Here's a picture from the point of view of the moving observer: M = middle point. O = observer's location. * = light signals from strikes. Lightning strikes B: --------A------------O-------M----------------*B A little later, lightning strikes A: ------A*------------O-----M-----------*------B The light signals continue to travel: ----A------*--------O---M-------*----------B And a little later, O approaches M: --A------------*----O-M---*--------------B Just as O reaches M, the light signals are received by O. A------------------*O*------------------B
I'm addressing Mac and his explanation of the experimental setup using polarised light. It seems Mac is the only one who is able to understand his own posts.
I Don't Think SO James R, Please bear with me. I am not trying to be difficult here but I don't think I agree with your statements. I'll give it some more thought but what you seem to be saying would be this: 1 - Assume for a moment that we were in a Binary star system and during a trip between the moon and earth, when earh just happed to be midway between the stars with the moon in alignment. 2 - Both stars have simultaneous flare events. 3 - That because we see both flare events at the same time just as we pass earth that we should assume one occurred before the other or that light took more than 8.5 minutes and the other less than 8.5 minutes to reach earth. 4 - That makes no sense what-so-ever. We have gone from a view of "It takes longer due to simultaneity induced by motion" to it takes the same amount of time but we should conclude, that it must have"? 5 - While light will appear invarient in its velocity once it has reached you I have never seen it said that the initial light wave front will reach you sooner or later as a function of your motion. I will try to figure out what it is you are trying to say here but in the meantime let me ask yo a direct question regarding my posts. Question: As B's clock is approaching 6.61 hours and I have been watching C's clock rate running 66.1% of mine. Is not from my view clock C accumulating time which is running behind my clock? And if so when my clock stops at 6.61 hours is not the accumulated time I see 4.37 hours? And finally since I don't see a constructive reply to ryans post let me ask you this. Question: Did you also have a problem understanding the polarized light presentation and where do you think it could have been made more clear? When I post here I assume I am talking with knowledgeable people that can connect the dots without an absolute description using a general description view. To me I would expect others to understand polarization of light, how it works and therefore how it is being used to relay information about time along the light beam without a full explanation about how light is being polarized. Even though there are different polarizations, any can be used to create a signal information transfer system such that details about it are irrelevant.

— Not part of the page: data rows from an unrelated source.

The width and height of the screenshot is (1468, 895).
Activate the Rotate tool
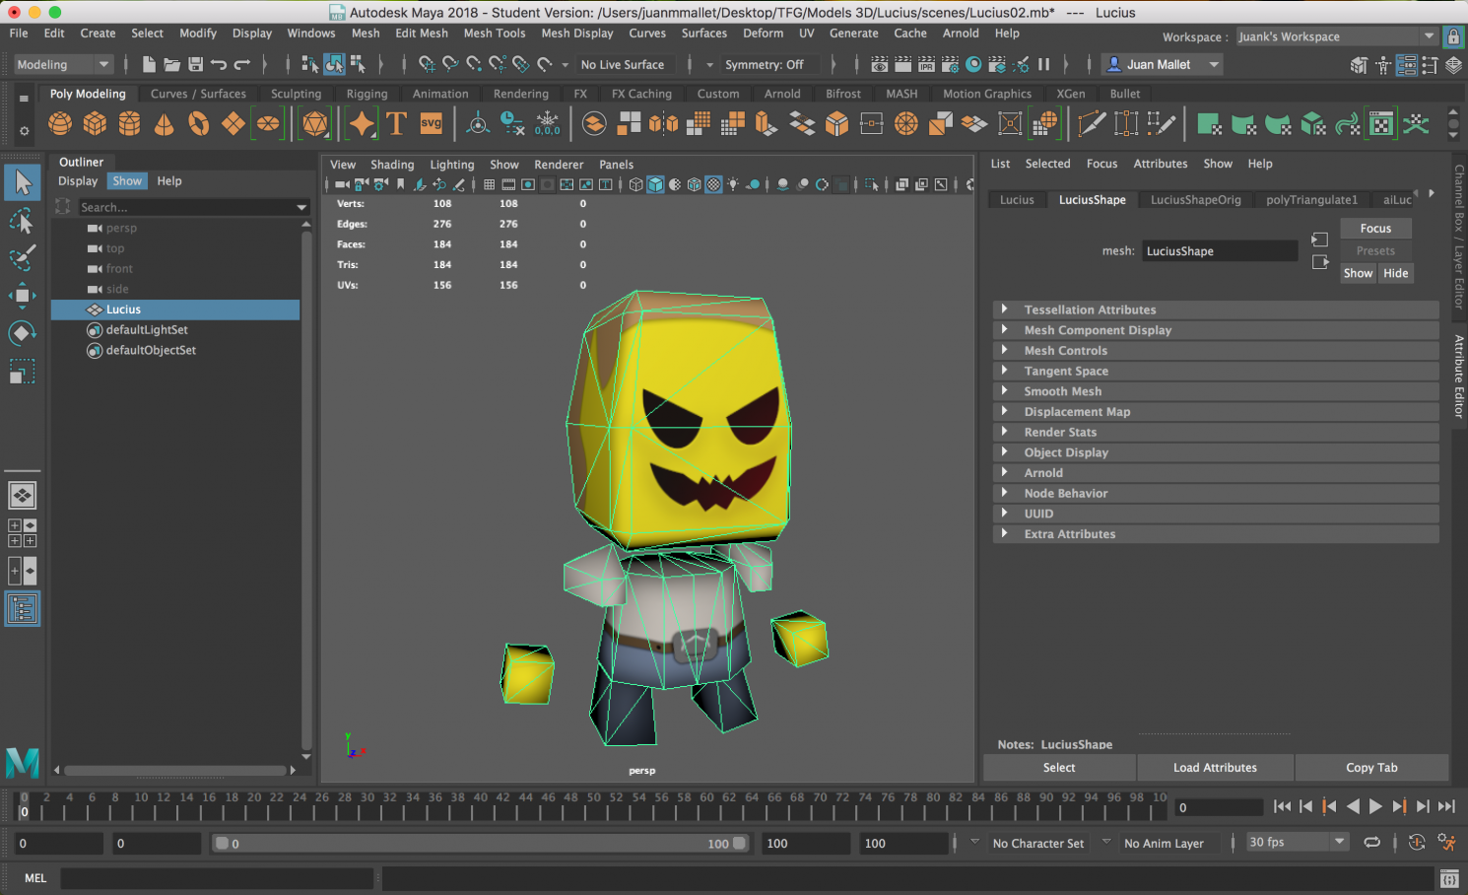point(22,333)
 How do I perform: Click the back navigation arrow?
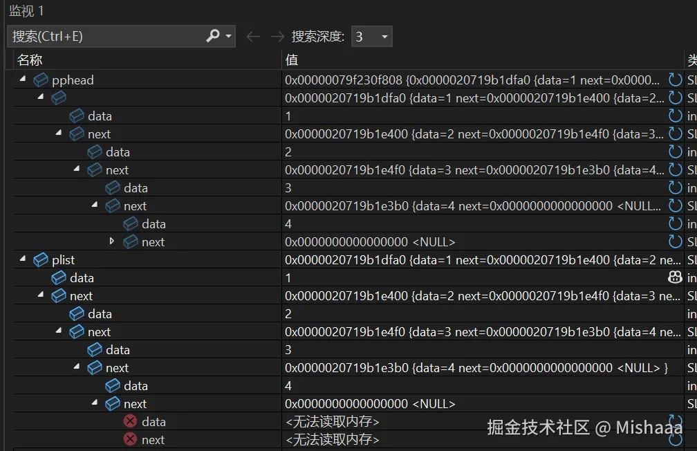pos(253,36)
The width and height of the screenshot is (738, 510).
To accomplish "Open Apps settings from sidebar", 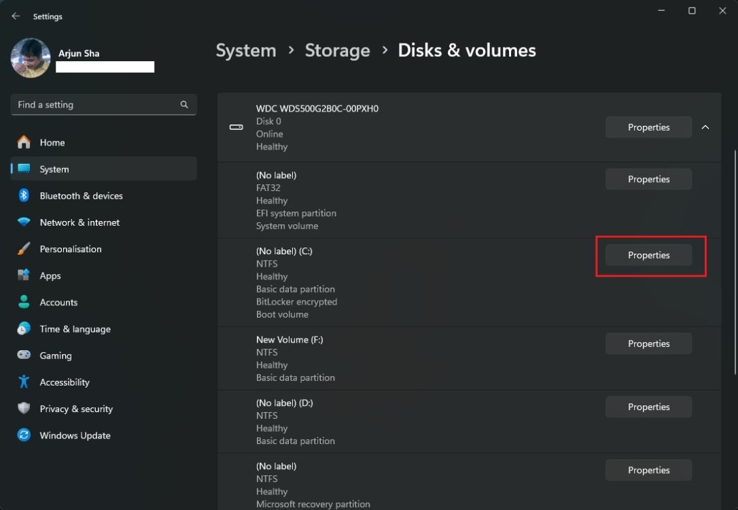I will 50,275.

MacM, Did you try reading that chapter of Feynman's Lectures I posted? The failure of simultaneity is finally shown on page 8. - Warren
Not Yet chroot, Not yet. I have been very busy and will be for at least a couple more days but I do have it in Favorites and will read it. Thanks.
Re: Not Yet So you have time to argue and piss and moan on this website, but don't have enough to read a book that will actually teach you something? You've posted like 20 times since I gave you a copy of that chapter. Where are your priorities, Mac? Really? - Warren
OK chroot, Ok, I took a few minutes before I gotta go but now I want you to answer a simple question. Question: As B's clock is approaching 6.61 hours and I have been watching C's clock rate running 66.1% of mine. Is not from my view clock C accumulating time which is running behind my clock? And if so when my clock stops at 6.61 hours (which we all agree it does) is not the accumulated time I see 4.37 hours? Yes or No? Now qualify your answer please. Thank you.